Vorapaxar, a novel antiplatelet thrombin protease-activated receptor 1 (PAR-1) inhibitor, has been evaluated in the successful TRA2P trial and failed TRACER trial. The drug is currently approved for post myocardial infarction and peripheral artery disease indications on top of clopidogrel and/or aspirin. The stroke data after vorapaxar are mixed, dominated with heavy excess of intracranial bleeding risks and slightly worsened second stroke rates, but show less primary ischemic strokes. Fortunately, these conflicting data do not belong purely to vorapaxar per se but rather, reflect unreasonably aggressive strategies, including predominantly triple antiplatelet therapy, utilized in both Trial to Assess the Effects of SCH 530348 in Preventing Heart Attack and Stroke in Patients with Arteriosclerosis (TRA2P) and especially in Thrombin-Receptor Antagonist Vorapaxar in Acute Coronary Syndromes (TRACER). The FDA-confirmed evidence strongly suggests that unique pharmacokinetics and a very mild “comfort zone” antiplatelet profile makes vorapaxar a good candidate for improved secondary stroke prevention. The outcome-driven, randomized trial should test head-to-head monotherapy with vorapaxar (Zontivity®) versus clopidogrel (Plavix®) and versus dipyridamole with very low dose aspirin (Aggrenox®).

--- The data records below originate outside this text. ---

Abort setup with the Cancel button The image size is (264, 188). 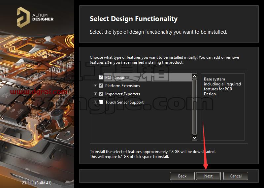click(x=236, y=176)
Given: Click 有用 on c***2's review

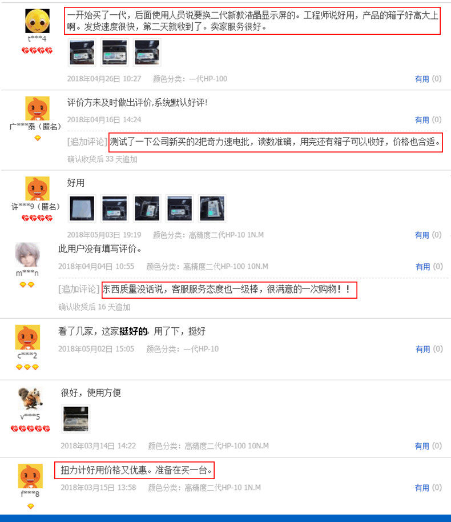Looking at the screenshot, I should coord(422,349).
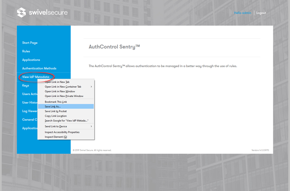This screenshot has height=191, width=290.
Task: Click Logout in the header
Action: click(x=261, y=13)
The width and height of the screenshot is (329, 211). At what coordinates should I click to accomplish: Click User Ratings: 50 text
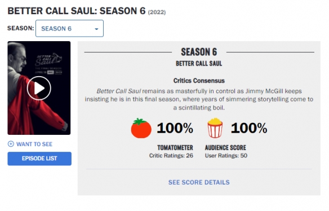(226, 156)
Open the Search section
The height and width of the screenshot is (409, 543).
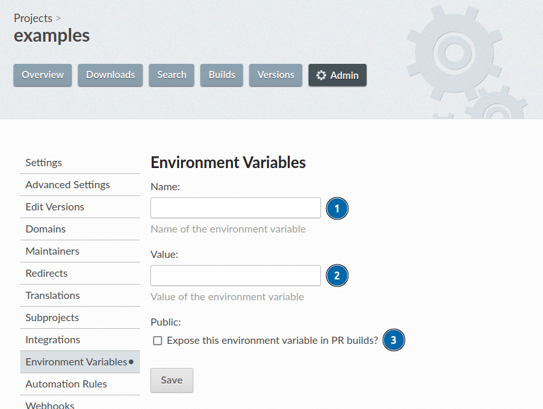pos(171,75)
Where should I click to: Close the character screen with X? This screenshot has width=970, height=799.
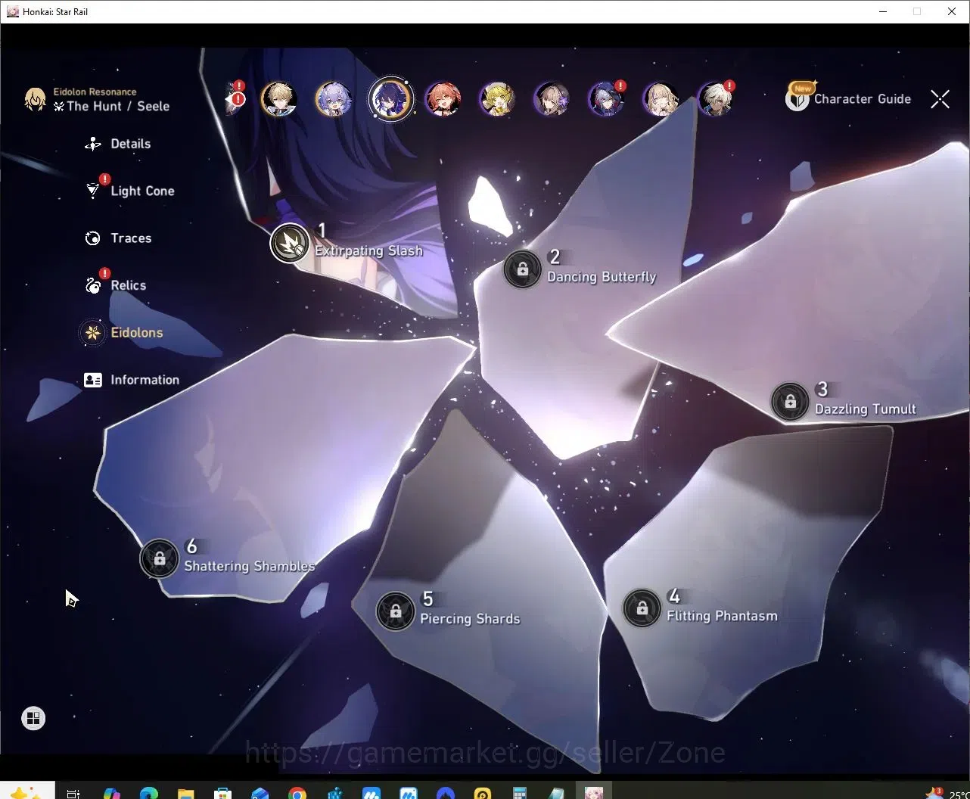tap(940, 99)
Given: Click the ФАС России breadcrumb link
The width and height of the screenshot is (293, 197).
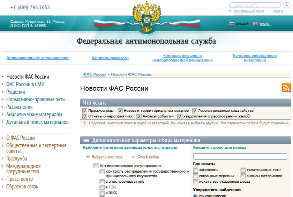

The advantages and potential pitfalls of such a trial are discussed in this article.

Key issues

  • Secondary stroke prevention represents a growing but still unmet and unsolved urgent need.

  • Vorapaxar, is a first-in-class antiplatelet PAR-receptor antagonist currently approved for post-myocardial infarction and peripheral artery disease indications.

  • There is some intriguing evidence that vorapaxar may benefit patients post stroke, although the antiplatelet strategies should be more delicate.

  • Monotherapy with vorapaxar should be tested against current options in a randomized outcome-driven stroke prevention trial.

Financial & competing interests disclosure

VL Serebruany is listed as an inventor for the issued US patent “Treating vascular events with statins by inhibiting PAR-1 and PAR-4” (7,842,716) assigned to HeartDrug™ Research; and “Method for treatment of platelet activity with E5555” (USN 61/080,791); assigned to Eisai and HeartDrug™. He received compensation for the issued U.S. Patent 11/996,380 “Use of PAR-1/PAR-4 inhibitors for treating and preventing vascular diseases” on prasugrel assigned to Lilly. Part of this work was supported by the “Brain Pool” program funded by the Korean Ministry of Science and Technology to VL Serebruany.MH Kim, SD Fortmann and DF Hanley have nothing to disclose. The authors have no other relevant affiliations or financial involvement with any organization or entity with a financial interest in or financial conflict with the subject matter or materials discussed in the manuscript apart from those disclosed.